L’autre question, c’est celle relative au diplôme. On a voulu nous faire croire que pour maîtriser les questions de la mondialisation, il faut au moins avoir un diplôme de graduat. On peut déduire que quiconque a un diplôme de graduat ou plus, maîtrise les questions de la mondialisation. C’est du leurre.
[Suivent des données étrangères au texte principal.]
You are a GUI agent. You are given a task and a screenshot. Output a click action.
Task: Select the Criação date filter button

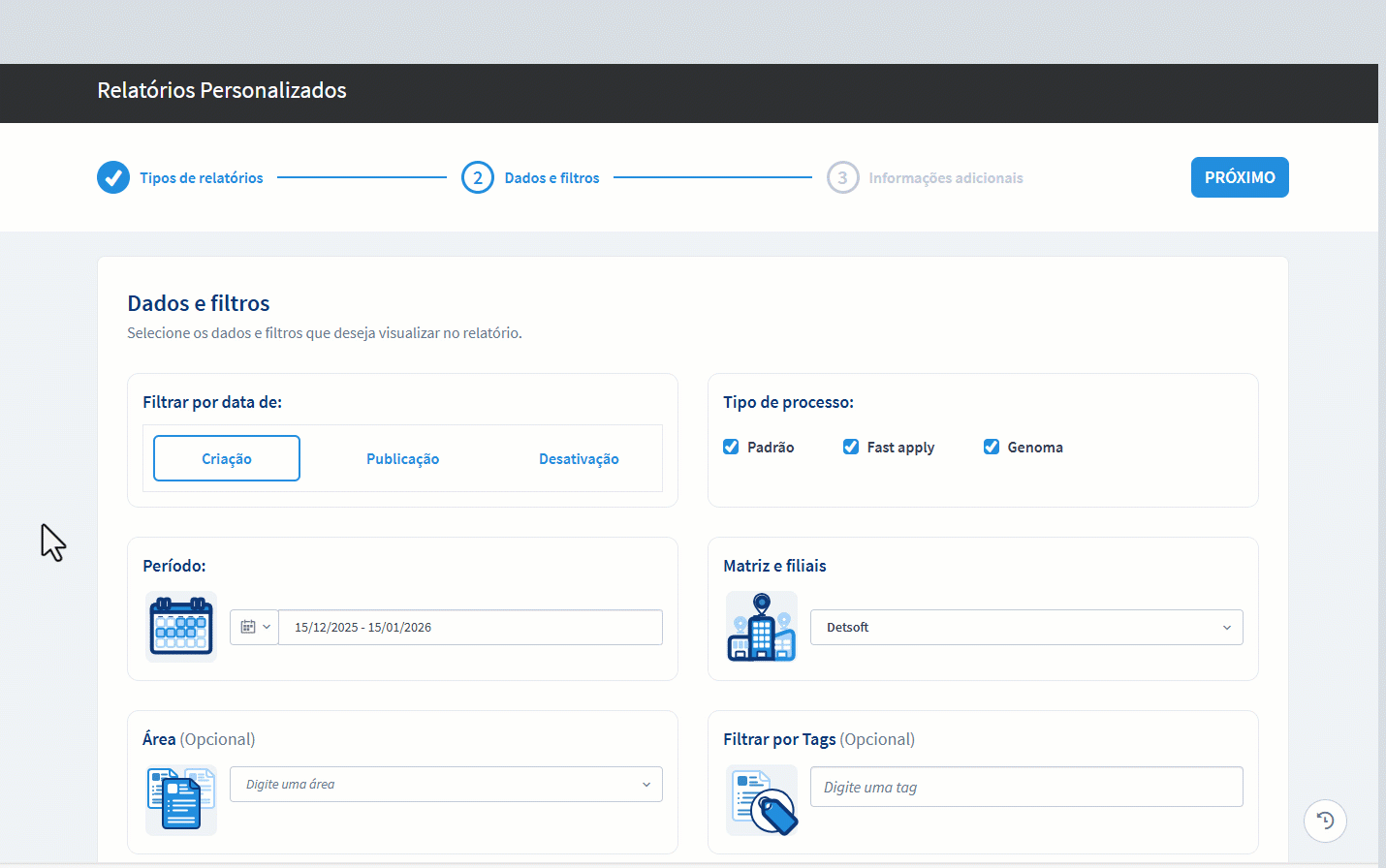pyautogui.click(x=227, y=458)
Dans quel monde sommes-nous ! C’est encore un raccourci pour fuir le vrai débat. La population n’élit pas des diplômes mais des représentants. Quel que soit le diplôme que peut détenir une personne, il n’est pas évident qu’il maîtrise toutes les questions du monde. Il n’est pas évident également que quiconque n’a pas de diplôme, ne maîtrise rien. Ce n’est pas pour rien qu’un député a des assistants et un bureau pour se documenter chaque fois qu’un problème spécifique se pose.

 

La plénière doit tenir compte de beaucoup de paramètres dans le vote de cette loi en lieu et place de se laisser entraîner par un vent dont les dégâts seront plus dévastateurs que constructifs. Dans ce domaine, on n’agit pas par défi. Et personne n’a le droit de légiférer pour des intérêts immédiats. Dans nos prochaines parutions, nous ferons une analyse exhaustive de cette loi.